- _Dataset records_
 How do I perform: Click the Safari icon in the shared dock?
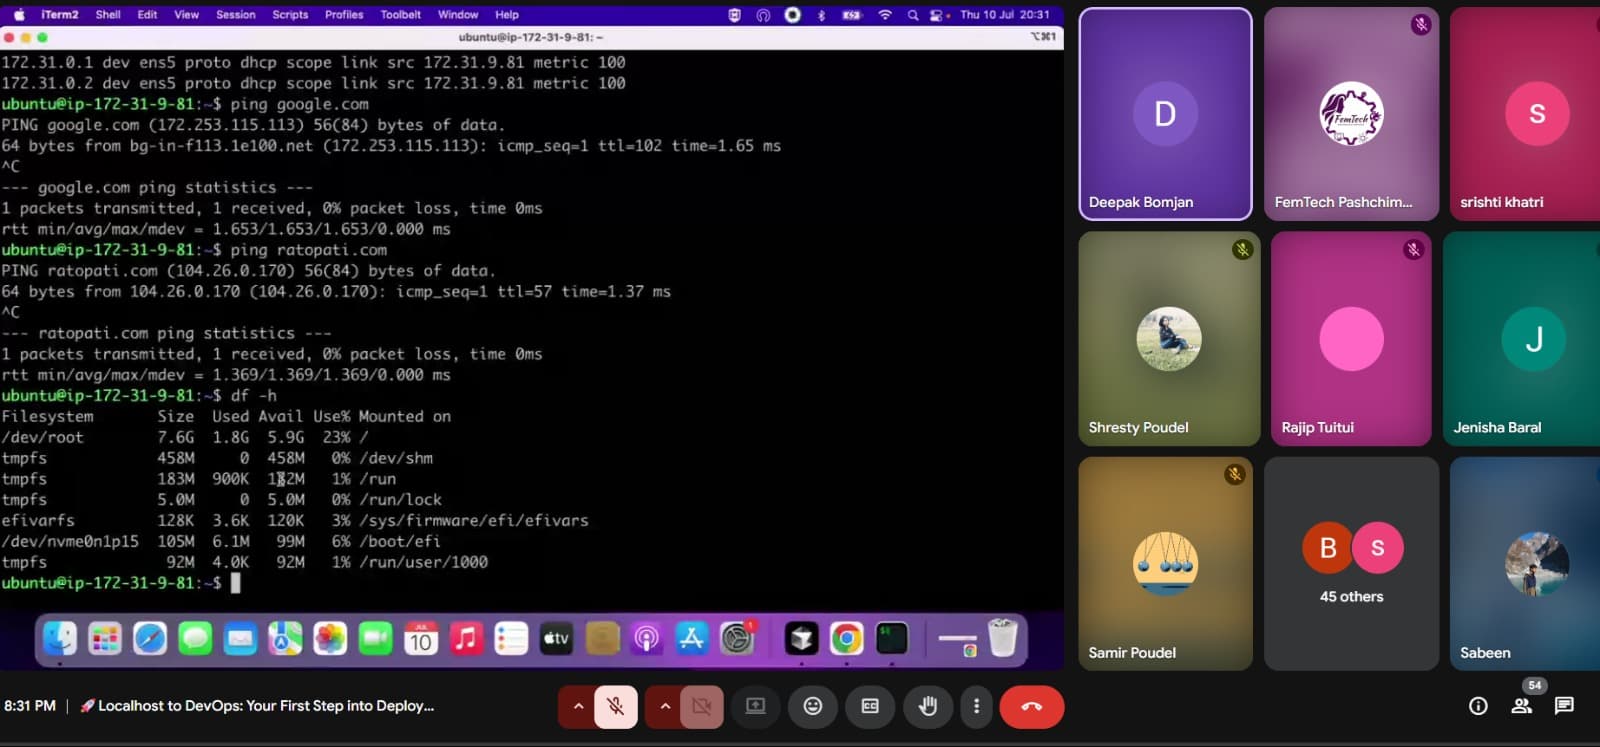tap(150, 639)
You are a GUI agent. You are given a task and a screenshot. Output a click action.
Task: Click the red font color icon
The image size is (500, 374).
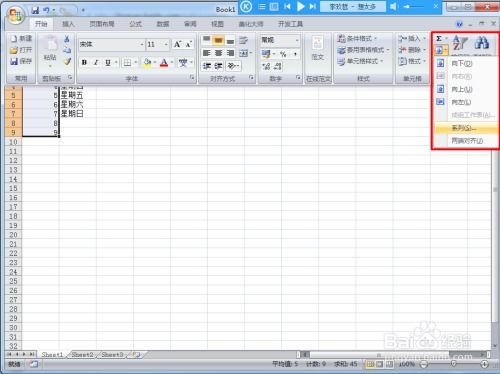click(x=164, y=62)
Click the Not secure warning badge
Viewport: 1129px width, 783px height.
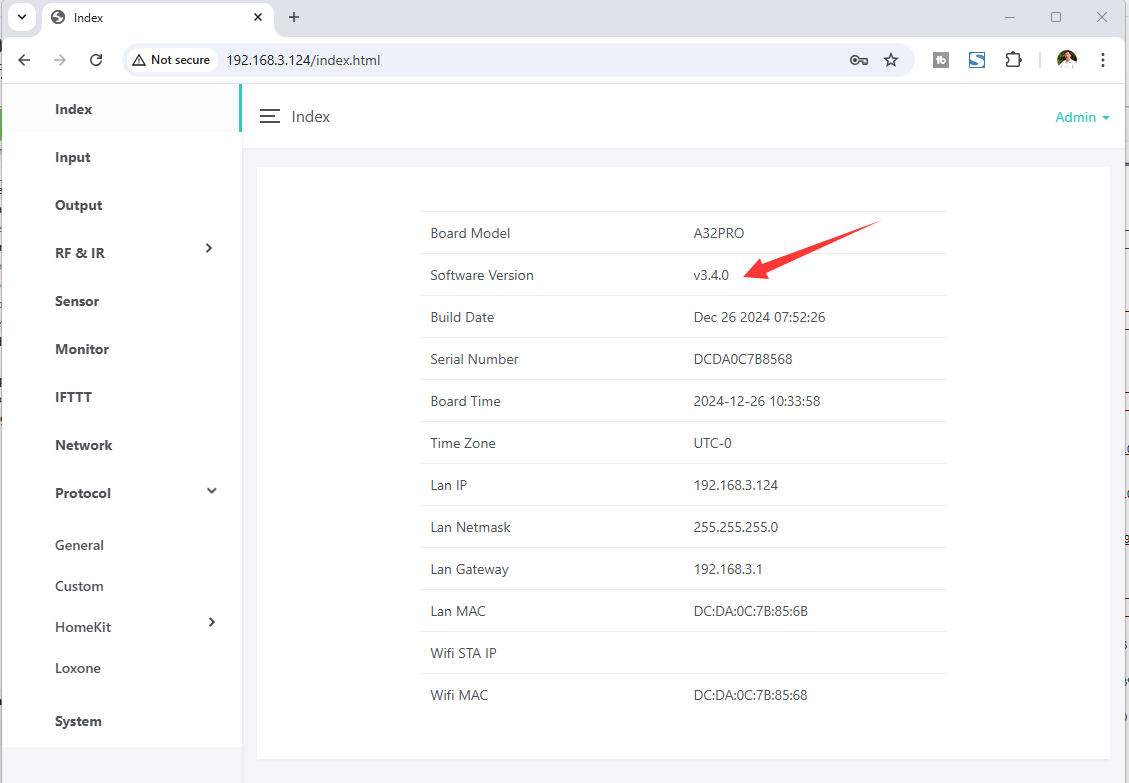coord(171,60)
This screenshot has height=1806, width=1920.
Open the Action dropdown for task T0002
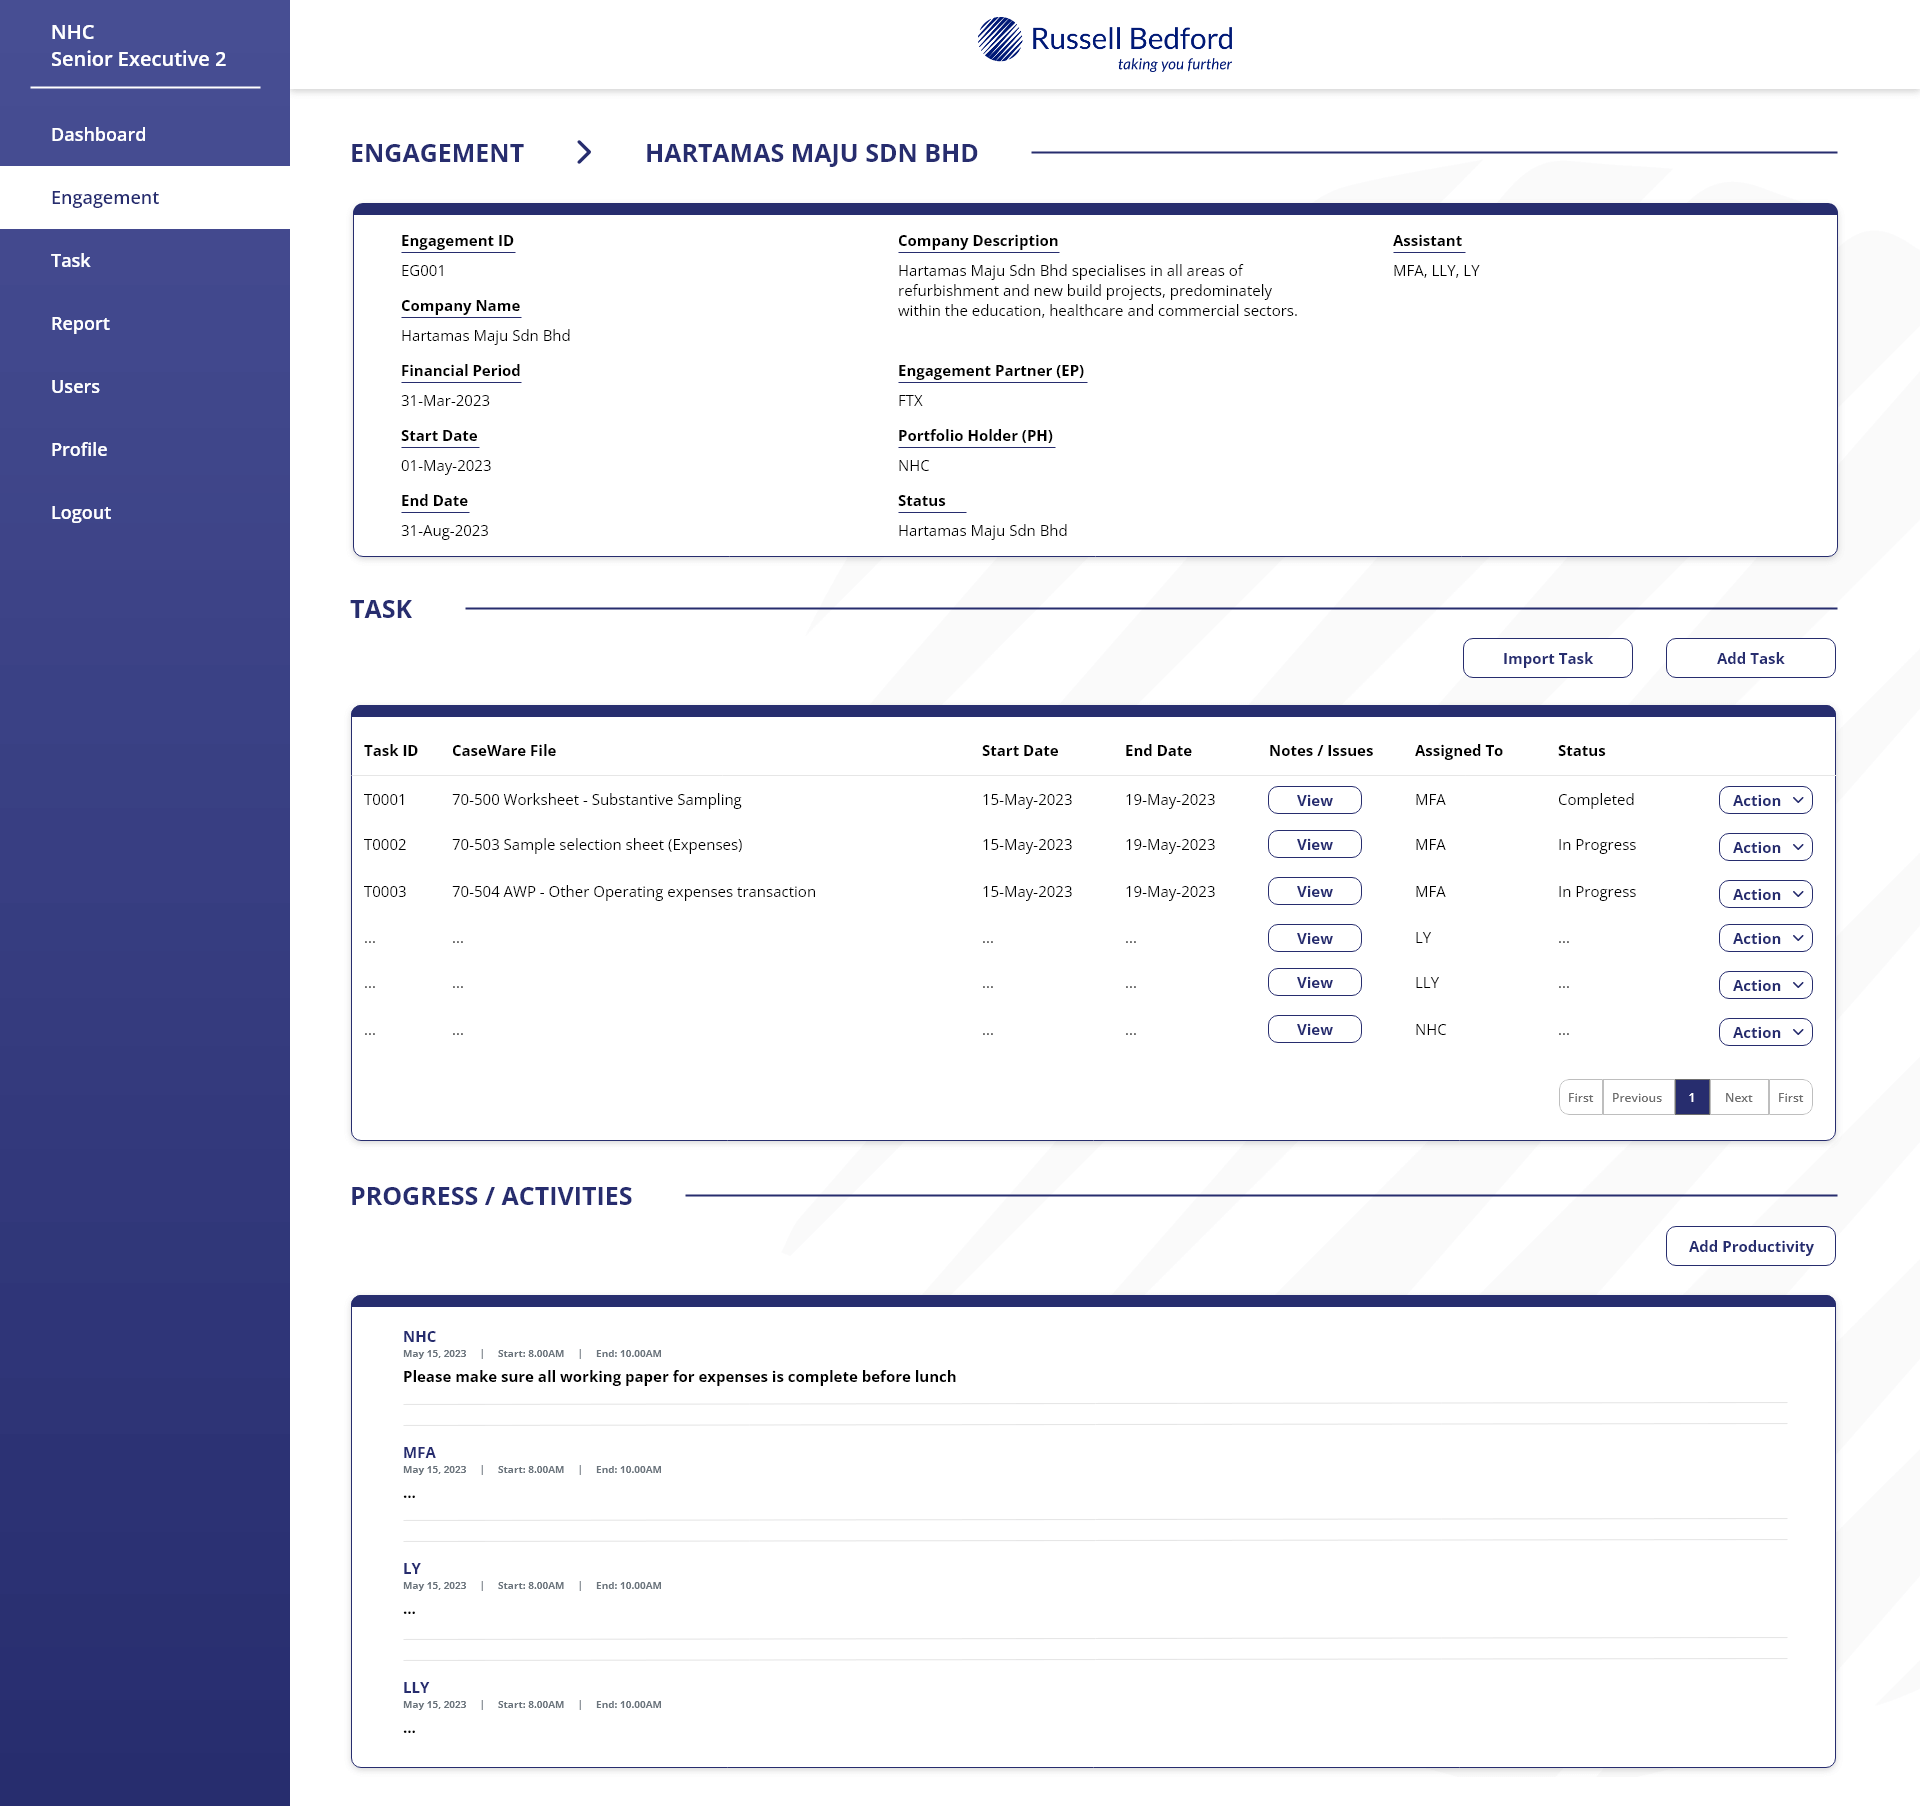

- _Task prompt_
Rewrite all the records above, switching "icon" to "button" and leaving everything else unchanged. Leave the pictures out.

- _Response to the exercise_
 How do I perform: Click the Safari button in the shared dock?
tap(150, 639)
You are a GUI agent. You are given a task and a screenshot. Output a click action.
Task: Click the red font color button
The image size is (500, 374).
click(x=164, y=62)
Click the Not secure warning badge
Viewport: 1129px width, 783px height.
coord(171,60)
This screenshot has height=1806, width=1920.
Open the Action dropdown for task T0002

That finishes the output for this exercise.